Who Gets Constipated?
Constipation can affect anyone, at any age. About 4 million people say they have issues with constipation. Constipation affects almost everyone at some point in their lives.
So if you're an occasional sufferer you're certainly not alone. And the good news is, no matter what your age or situation, you can do something to help avoid and ease your constipation.
Following childbirth, many women experience constipation due to a slowdown of the digestive system and a temporary reduction of muscle tone in the abdomen. In addition, discomfort from surgical incisions may require pain medicines, some of which can cause constipation.
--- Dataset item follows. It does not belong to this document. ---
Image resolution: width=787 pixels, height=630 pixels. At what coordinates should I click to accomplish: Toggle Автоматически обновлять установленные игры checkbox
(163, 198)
No matter what your age or physical condition, business or vacation travel can disrupt your regular eating, sleeping, and normal bowel routines. The search for a toilet in an unfamiliar place can cause you to postpone the urge to go to the bathroom. When packing for a trip, be sure to take along a laxative just in case you develop a temporary problem with constipation.
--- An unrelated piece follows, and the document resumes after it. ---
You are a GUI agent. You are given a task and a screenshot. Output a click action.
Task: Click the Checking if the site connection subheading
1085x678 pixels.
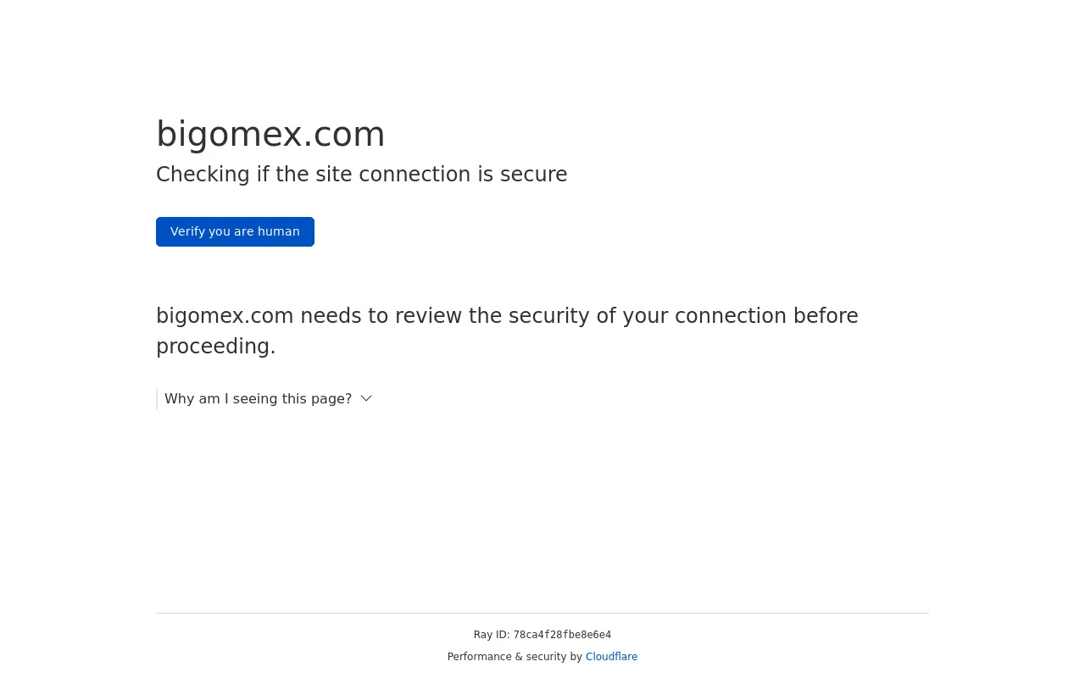[x=362, y=175]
Along with all the other benefits of exercise, add one more: it can help you avoid constipation. Sedentary people are simply more prone to problems with constipation than the physically active. Since exercise is so important, ask your doctor to recommend a fitness routine that suits your needs.
New medications or inadequate physical activity are all factors that contribute to constipation after surgery. Your physician may recommend a laxative if you are recovering from surgery and having problems with constipation.
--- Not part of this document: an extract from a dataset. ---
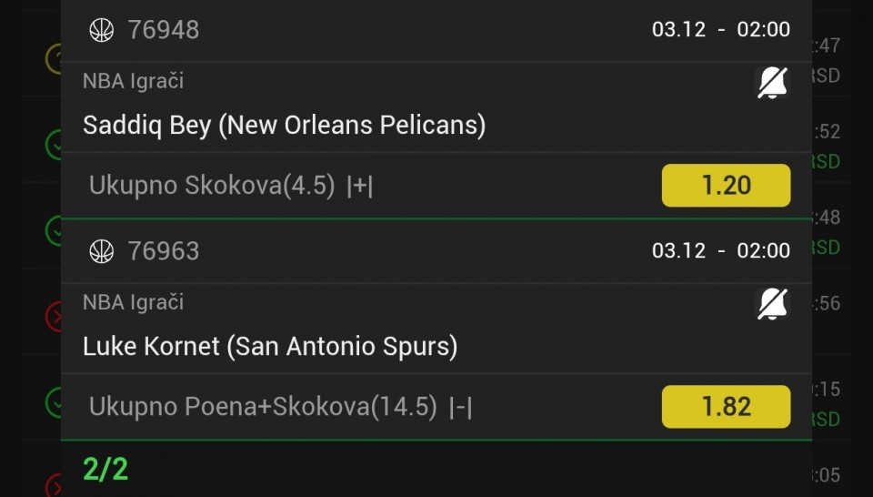The image size is (873, 497).
Task: Click event code 76963
Action: coord(164,251)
Medications Associated with Constipation
Many prescription and many commonly used over-the-counter medications can disrupt your digestive system. Medications associated with constipation include antacids, antidepressants, opioid containing cough medicines, cold medicines, anti-parkinsons medications, and pain relievers. Some medications used to treat anemia, high blood pressure, high cholesterol and various cardiovascular conditions, can also be associated with constipation.
Sometimes constipation is just a short-term problem that occurs as your body adjusts to a new medication. In other instances constipation is a side effect that usually will not lessen over time.
If you are taking prescription pain medication, you may, with your doctor's recommendation, need to treat your constipation for as long as you are taking the medication. Doctors and pharmacists may recommend a laxative plus stool-softener — such as dual-action Senokot-S Tablets — to treat both the bowel immobilizing and stool-hardening effects of some medications.
Do not use laxative products for longer than one week unless directed by a doctor.
Medications That Can Cause Constipation
|Cholesterol Lowering Agents
• Ferrous gluconate
• Ferrous sulfate
• Doxepin HCI
|Opioid-Containg Cough Medicines
• Hydrocodone bitartrate, Chlorpheniramine polistirex
• Hydrocodone tartrate, Homatropine methlybromide
Pain Medications That Can Cause Constipation
1National Institutes of Health. The National Digestive Diseases Information Clearinghouse (NDDIC). Constipation. Available at http://www.niddk.nih.gov/health-information/health-topics/digestive-diseases/constipation/Pages/overview.aspx Accessed July 2016.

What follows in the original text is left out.